L’Envol, centre d’accueil de jour pour femmes SDF du nord de la France, des sans-abri de tous âges viennent se reposer, se réchauffer, prendre un café ou une douche. Se faire aider avec la paperasse et les démarches pour retrouver un logement. Du lundi au vendredi, les assistantes sociales et les bénévoles s’y activent pour accueillir « sans condition » toutes les femmes qui ont besoin d’elles. Quand un jour, le couperet tombe : la mairie, qui juge le taux de réinsertion insuffisant, « ne peut plus continuer à dépenser sans résultats ». L’Envol doit fermer ses portes. On s’indigne dans notre fauteuil. On commençait déjà à s’attacher aux increvables travailleuses sociales Manu (Corinne Masiero) et Audrey (Audrey Lamy), et à « Edith Piaf », « Beyoncé » ou « Lady Di », les femmes sans-abri qui se choisissent un pseudo de star pour préserver leur anonymat. Mais en véritable alchimiste, Louis-Julien Petit transforme rapidement la désespérance qui guette en un réjouissant épisode de désobéissance civile et de solidarité. La tragédie annoncée, en comédie sensible et survoltée. (...)

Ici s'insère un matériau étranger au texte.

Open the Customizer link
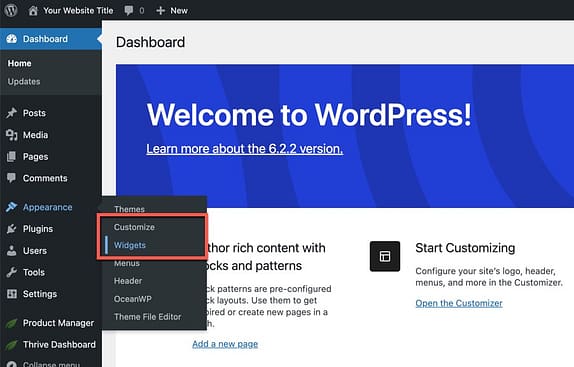 (x=459, y=303)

Alors que la problématique de la rue au féminin était encore peu abordée, Claire Lajeunie révélait de sombres données. Près de 40 % des sans-abri sont des femmes. Les lieux d’hébergement qui leur sont consacrés manquent cruellement et le numéro d’urgence 115 est saturé. « Leur vie est un enfer fait de violences et d’agressions », écrivait Claire Lajeunie dans le livre Sur la route des invisibles, femmes dans la rue, où elle raconte son immersion. (...)

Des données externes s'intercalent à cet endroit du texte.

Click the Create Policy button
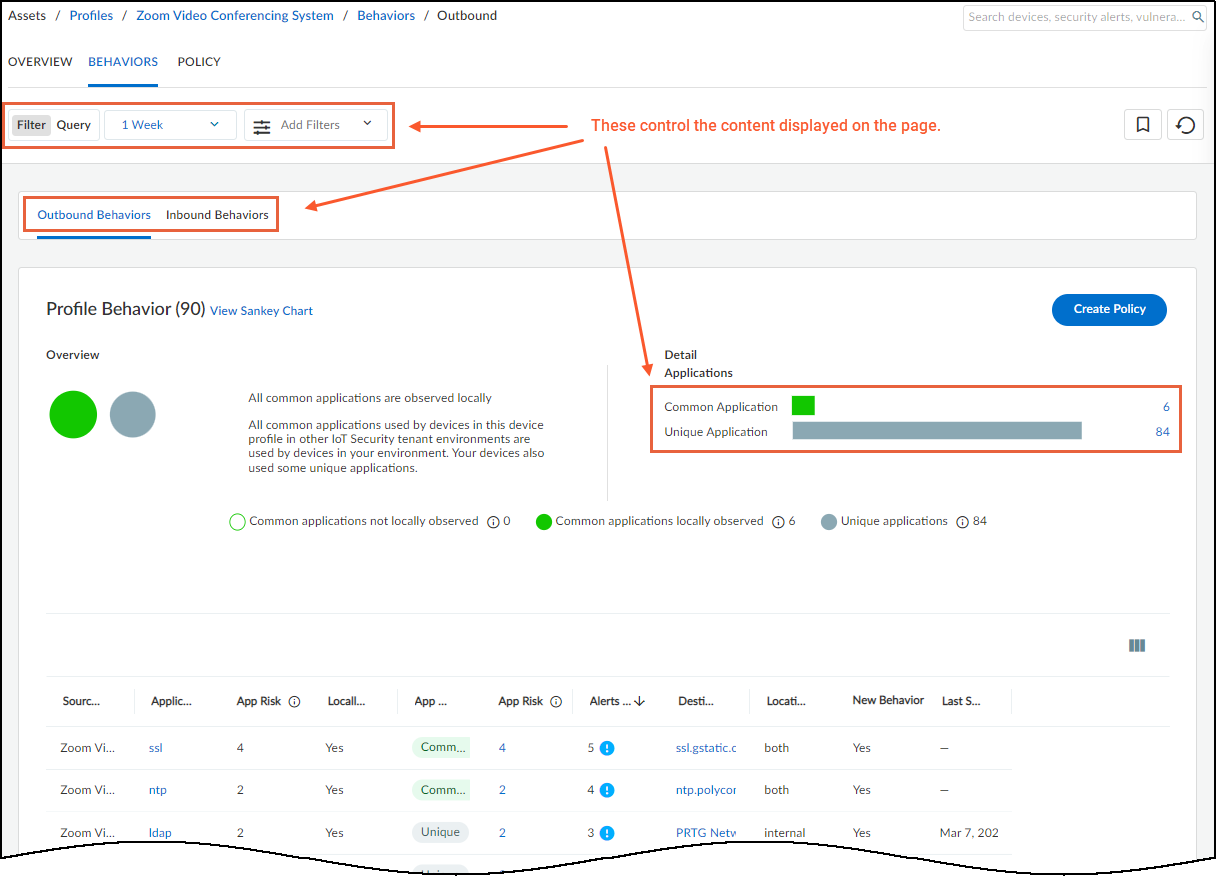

« Je n’avais pas compris que les barres et les piques installées dans les centre-ville servaient à éloigner les SDF. C’est ce qui a fait que j’ai mis trois ans de ma vie entre parenthèses pour faire ce film. J’aimerais que l’argent de mes impôts serve à aider ces personnes, pas à les exclure… » Louis-Julien Petit devient bénévole et se « fait happer par la marée humaine » des centres d’accueil. Le film ne lui semble plus vraiment important. Il voudrait faire bien plus. Après huit mois de travail, il jette à la poubelle la première version du scénario, « une chronique sociale qui n’apportait rien de plus que ce qu’avait déjà fait Claire », et repart à zéro. Il repense l’histoire par le prisme du vivre ensemble, de l’union qui fait la force (...)

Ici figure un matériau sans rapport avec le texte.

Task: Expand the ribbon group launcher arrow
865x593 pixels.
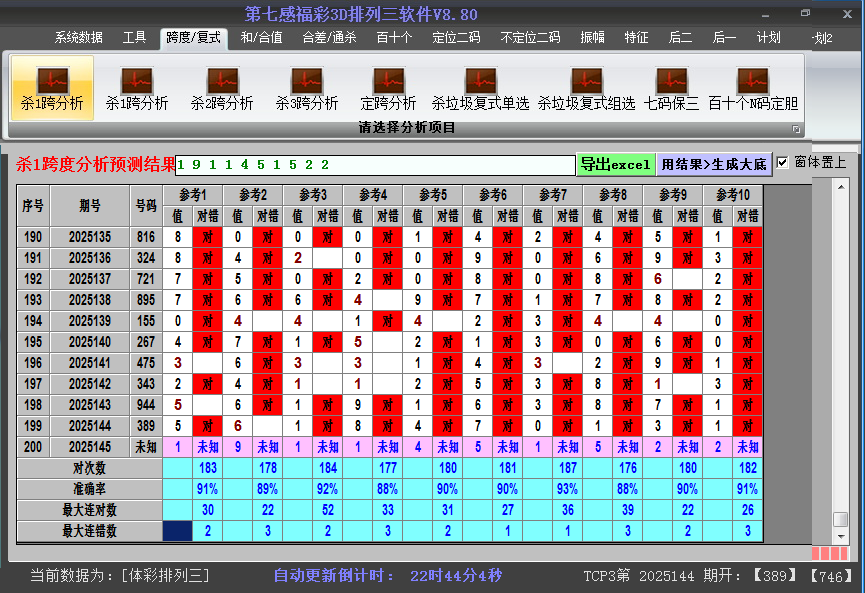Action: click(x=796, y=129)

« Ces lieux ont un côté solaire. Il n’y a pas le misérabilisme qu’il peut y avoir à l’extérieur, mais des personnes comme vous et moi. Les travailleuses sociales, les bénévoles et les femmes accueillies y sont tous au même niveau. » Devant Les Invisibles, on oublie d’ailleurs régulièrement que Lady Di, Edith Piaf, Dalida et les autres sont « à la rue ». On découvre leurs riches trajectoires, leurs personnalités, leur savoureux bagout. « La comédie sociale était le seul genre qui pouvait créer une passerelle entre le spectateur et un sujet qu’il n’a pas forcément envie de voir », commente Louis-Julien Petit. (...)
Le cinéaste se rend compte au gré des rencontres que les invisibles, ce sont aussi les travailleuses sociales, qui ne sont « pas reconnues par l’administration, pas aidées à aider les autres ». Le personnage de l’assistante sociale Audrey est ainsi une transposition subtile du témoignage à la première personne de Claire Lajeunie, qui ne cesse dans son livre d’interroger sa relation aux femmes avec qui elle partage un bout de chemin, caméra à la main. (...)
Si Catherine (Marie-Christine Orry) et Julie (Sarah Suco) sont jouées par des comédiennes, la majorité des SDF du film sont des femmes ayant réellement connu la grande précarité ou la rue par le passé. La truculente Adolpha Van Meerhaeghe, par exemple, incarne Chantal, qui a fait de la prison après avoir tué son mari qui la battait. « Quand Adolpha est sortie de prison, raconte Claire Lajeunie, on lui a dit qu’elle serait marquée d’un fer rouge toute sa vie. Depuis, elle s’habille toujours en rouge. Elle ose. » (...)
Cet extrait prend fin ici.